Was dann folgte, waren Szenen, die im Fußball nun wirklich gar kein Mensch braucht. Erst dachte ich noch „Krass, die Kickers-Fans nehmen jetzt schon ihre Fahnen ab!“, dann waren bei den paar Menschen im Innenraum auch schon die ersten Sturmhauben am Start und zack! war ein Tor offen und strömten Kickers-Anhänger von der Waldemar-Klein-Tribüne auf das Spielfeld. Ich will das hier gar nicht weiter kommentieren, die Bilder sprechen ja sicherlich für sich. Schade nur, dass mal wieder einige Idioten so ein Spiel als Bühne missbrauchen und ihrem Verein nachhaltig noch mehr weh tun, als es das Ergebnis ohnehin schon tat. Beeindruckt hat mich indes unser Gästeblock: Während sich auf dem Rasen ein paar Vollbrote zum Affen machten, schaute man erst ganz entspannt zu, was da wohl so vor sich geht, nur, um dann erstmal „Wir sind nur zum Feiern hier!“ anzustimmen.
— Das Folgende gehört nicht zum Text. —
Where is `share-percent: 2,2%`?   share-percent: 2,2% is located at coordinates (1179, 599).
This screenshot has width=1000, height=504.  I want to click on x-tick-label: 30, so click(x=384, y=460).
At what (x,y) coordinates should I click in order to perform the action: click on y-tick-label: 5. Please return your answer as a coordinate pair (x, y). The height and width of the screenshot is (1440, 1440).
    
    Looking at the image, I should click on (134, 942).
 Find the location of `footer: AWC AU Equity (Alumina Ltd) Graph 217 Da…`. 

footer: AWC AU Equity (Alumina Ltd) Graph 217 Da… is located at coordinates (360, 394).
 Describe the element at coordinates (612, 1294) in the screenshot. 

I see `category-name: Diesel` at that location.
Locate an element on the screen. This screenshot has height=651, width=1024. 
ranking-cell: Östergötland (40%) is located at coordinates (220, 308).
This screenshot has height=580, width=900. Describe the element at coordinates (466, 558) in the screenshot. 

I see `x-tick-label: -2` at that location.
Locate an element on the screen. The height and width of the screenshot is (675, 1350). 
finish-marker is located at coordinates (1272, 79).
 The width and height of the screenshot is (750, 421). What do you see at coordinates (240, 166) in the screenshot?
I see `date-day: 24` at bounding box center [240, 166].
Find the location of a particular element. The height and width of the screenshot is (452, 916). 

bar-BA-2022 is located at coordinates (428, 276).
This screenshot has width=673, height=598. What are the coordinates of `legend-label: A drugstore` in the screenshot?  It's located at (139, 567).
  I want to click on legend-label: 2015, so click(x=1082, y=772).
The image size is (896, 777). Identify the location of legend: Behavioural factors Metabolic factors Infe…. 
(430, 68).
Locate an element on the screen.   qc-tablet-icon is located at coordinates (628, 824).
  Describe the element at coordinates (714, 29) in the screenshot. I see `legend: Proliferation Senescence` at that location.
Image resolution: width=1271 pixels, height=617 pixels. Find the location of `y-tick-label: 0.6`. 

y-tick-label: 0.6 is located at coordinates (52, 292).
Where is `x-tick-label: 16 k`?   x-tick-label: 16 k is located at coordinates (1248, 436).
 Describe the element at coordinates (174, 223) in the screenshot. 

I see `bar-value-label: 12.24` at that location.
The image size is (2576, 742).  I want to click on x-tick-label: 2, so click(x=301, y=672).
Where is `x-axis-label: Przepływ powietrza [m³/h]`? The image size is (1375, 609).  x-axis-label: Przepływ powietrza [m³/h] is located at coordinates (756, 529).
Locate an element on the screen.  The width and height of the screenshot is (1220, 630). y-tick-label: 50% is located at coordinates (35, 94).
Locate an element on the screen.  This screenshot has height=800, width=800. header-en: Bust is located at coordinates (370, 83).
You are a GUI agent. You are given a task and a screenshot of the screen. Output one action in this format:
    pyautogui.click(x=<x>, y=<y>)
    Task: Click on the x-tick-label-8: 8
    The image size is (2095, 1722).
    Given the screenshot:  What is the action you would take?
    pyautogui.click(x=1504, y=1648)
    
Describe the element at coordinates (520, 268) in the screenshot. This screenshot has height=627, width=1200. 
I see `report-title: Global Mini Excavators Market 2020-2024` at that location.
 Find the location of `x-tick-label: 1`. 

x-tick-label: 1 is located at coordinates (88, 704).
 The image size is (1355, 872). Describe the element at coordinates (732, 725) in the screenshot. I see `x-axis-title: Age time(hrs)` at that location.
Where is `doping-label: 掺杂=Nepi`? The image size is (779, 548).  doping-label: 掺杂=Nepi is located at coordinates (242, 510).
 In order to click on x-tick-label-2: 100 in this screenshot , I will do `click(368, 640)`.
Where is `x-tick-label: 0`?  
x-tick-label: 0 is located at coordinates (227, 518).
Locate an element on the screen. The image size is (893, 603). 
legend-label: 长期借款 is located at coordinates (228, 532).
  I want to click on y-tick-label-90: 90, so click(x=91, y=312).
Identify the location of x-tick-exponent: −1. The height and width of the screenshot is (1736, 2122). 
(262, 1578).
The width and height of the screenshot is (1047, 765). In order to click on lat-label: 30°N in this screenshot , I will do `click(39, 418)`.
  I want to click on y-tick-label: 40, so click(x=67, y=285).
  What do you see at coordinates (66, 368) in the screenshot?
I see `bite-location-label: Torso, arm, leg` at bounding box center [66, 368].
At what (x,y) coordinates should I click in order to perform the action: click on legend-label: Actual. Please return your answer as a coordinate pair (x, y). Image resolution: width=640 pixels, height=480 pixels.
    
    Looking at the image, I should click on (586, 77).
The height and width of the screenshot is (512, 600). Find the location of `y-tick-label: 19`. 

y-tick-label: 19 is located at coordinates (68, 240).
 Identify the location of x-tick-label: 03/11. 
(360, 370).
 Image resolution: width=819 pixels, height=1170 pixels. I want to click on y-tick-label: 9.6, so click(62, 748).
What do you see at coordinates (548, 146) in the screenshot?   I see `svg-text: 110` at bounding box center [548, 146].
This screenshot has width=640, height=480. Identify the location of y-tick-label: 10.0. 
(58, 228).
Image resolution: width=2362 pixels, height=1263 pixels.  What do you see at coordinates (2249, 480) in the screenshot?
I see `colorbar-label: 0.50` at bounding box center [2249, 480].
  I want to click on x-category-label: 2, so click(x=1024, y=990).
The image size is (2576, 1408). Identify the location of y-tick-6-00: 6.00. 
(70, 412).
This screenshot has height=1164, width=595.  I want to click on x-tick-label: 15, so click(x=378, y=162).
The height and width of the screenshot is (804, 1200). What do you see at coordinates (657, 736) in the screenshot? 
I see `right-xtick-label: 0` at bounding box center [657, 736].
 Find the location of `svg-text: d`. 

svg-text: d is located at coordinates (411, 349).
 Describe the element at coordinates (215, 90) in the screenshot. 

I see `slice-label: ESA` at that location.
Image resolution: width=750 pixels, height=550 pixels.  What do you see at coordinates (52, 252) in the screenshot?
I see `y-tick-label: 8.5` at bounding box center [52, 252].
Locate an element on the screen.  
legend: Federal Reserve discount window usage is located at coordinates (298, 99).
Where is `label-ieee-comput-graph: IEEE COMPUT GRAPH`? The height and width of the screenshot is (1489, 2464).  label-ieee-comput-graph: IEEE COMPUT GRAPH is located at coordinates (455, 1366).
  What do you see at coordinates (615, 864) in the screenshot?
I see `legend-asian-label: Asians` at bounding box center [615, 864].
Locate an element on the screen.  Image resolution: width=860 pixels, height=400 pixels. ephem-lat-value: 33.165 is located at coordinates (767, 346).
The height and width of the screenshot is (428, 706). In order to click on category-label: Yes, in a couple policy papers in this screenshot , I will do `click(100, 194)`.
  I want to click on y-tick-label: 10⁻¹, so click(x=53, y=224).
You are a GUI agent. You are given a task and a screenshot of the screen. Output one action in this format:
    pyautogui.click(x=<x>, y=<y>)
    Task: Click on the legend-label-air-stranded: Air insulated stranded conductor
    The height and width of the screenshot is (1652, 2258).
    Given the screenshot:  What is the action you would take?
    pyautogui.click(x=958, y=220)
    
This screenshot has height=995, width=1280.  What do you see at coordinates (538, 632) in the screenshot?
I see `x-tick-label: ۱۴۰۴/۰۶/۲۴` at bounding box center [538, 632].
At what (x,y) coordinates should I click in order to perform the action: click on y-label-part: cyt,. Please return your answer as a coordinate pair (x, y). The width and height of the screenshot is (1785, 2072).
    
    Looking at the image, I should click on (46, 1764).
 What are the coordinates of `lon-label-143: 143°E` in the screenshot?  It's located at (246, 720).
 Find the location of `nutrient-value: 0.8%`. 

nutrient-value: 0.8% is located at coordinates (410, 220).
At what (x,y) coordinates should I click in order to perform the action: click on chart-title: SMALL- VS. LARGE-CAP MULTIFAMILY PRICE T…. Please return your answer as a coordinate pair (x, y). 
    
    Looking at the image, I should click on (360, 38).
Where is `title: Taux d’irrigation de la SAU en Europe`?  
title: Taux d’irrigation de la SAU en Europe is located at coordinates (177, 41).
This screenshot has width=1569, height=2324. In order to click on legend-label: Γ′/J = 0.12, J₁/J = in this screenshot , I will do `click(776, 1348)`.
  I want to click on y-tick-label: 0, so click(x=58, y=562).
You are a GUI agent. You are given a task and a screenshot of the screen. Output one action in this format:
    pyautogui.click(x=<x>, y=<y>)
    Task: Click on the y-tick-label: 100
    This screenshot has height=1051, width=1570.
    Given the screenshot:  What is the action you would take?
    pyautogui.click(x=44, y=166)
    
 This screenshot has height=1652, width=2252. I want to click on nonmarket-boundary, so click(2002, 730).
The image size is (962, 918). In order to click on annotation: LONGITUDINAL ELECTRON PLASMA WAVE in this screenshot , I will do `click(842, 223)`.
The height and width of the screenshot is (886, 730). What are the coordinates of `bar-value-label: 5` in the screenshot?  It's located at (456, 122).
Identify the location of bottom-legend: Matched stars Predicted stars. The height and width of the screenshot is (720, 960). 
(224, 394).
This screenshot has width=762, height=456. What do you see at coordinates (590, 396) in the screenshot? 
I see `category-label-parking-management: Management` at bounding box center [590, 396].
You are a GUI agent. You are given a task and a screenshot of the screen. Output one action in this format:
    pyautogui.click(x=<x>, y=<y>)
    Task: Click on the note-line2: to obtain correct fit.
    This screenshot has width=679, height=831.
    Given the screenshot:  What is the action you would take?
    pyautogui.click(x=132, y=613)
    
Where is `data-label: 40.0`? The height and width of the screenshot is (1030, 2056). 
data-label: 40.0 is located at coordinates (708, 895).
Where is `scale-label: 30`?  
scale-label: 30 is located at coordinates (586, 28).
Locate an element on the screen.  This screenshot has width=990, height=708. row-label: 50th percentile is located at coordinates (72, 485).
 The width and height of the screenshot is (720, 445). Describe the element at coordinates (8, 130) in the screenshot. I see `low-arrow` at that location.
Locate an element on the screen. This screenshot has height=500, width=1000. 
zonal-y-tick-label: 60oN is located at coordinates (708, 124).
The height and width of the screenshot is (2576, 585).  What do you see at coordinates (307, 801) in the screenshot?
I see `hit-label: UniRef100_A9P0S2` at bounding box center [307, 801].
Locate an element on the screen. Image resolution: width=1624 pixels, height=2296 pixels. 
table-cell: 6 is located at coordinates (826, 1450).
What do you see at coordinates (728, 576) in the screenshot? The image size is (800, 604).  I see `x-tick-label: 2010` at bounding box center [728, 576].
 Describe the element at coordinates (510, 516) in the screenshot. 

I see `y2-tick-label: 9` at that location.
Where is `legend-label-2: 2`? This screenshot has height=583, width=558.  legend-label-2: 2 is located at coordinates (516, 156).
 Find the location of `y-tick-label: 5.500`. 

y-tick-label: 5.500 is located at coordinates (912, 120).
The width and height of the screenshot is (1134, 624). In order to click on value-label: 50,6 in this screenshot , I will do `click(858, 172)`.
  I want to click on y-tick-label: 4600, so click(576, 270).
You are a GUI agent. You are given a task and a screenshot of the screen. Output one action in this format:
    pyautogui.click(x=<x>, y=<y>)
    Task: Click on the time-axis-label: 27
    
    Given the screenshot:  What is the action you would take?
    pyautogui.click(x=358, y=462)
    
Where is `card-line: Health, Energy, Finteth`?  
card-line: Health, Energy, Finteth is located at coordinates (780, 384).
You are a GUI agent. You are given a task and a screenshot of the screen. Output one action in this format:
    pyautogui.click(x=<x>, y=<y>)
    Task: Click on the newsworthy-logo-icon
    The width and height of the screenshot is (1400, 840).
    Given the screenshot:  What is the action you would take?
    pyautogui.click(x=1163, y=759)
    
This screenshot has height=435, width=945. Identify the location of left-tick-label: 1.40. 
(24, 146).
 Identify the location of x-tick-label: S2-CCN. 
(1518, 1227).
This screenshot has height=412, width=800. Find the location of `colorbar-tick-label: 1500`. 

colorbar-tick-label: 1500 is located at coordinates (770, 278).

Großes, großes Tennis, Block U!

Irgendwann wurde wieder angepfiffen und noch ein wenig gekickt, die Luft war aber natürlich raus und auch während der Zwangspause schon gab es die eine oder andere Gratulation eines Kickers-Akteurs in Richtung unserer Spieler. Als dann der Pfiff ertönte, der den zweiten Sieg im zweiten Spiel der Relegation auch wirklich amtlich machte, hatte auch Jens Härtel längst sein Aufstiegs-Shirt übergestreift und gab es natürlich kein Halten mehr: Der FCM ist wieder da!

Und ich? Ich muss ganz ehrlich zugeben, dass ich es auch nach dem Schreiben dieser Zeilen noch kaum glauben kann. Statt Meuselwitz, Neustrelitz und Auerbach heißen die Gegner nächste Saison unter anderem Dresden, Rostock, Münster und Osnabrück. Wahnsinn. In welcher Form möglicherweise auch der Blog den Schritt in die 3. Liga macht, vermag ich im Moment noch gar nicht zu sagen; das wird eine der Fragen sein, auf die mit Sicherheit die nächsten Wochen eine Antwort geben. Alles, was ich weiß, ist, dass die nächste Spielzeit eine ganz, ganz großartige werden wird. Egal, was passiert. Ich freue mich drauf!

Und noch eine Sache weiß ich ganz sicher: NIE MEHR VIERTE LIGA!

Nun entschuldigt mich bitte. Ich muss ein Kaltgetränk entkorken.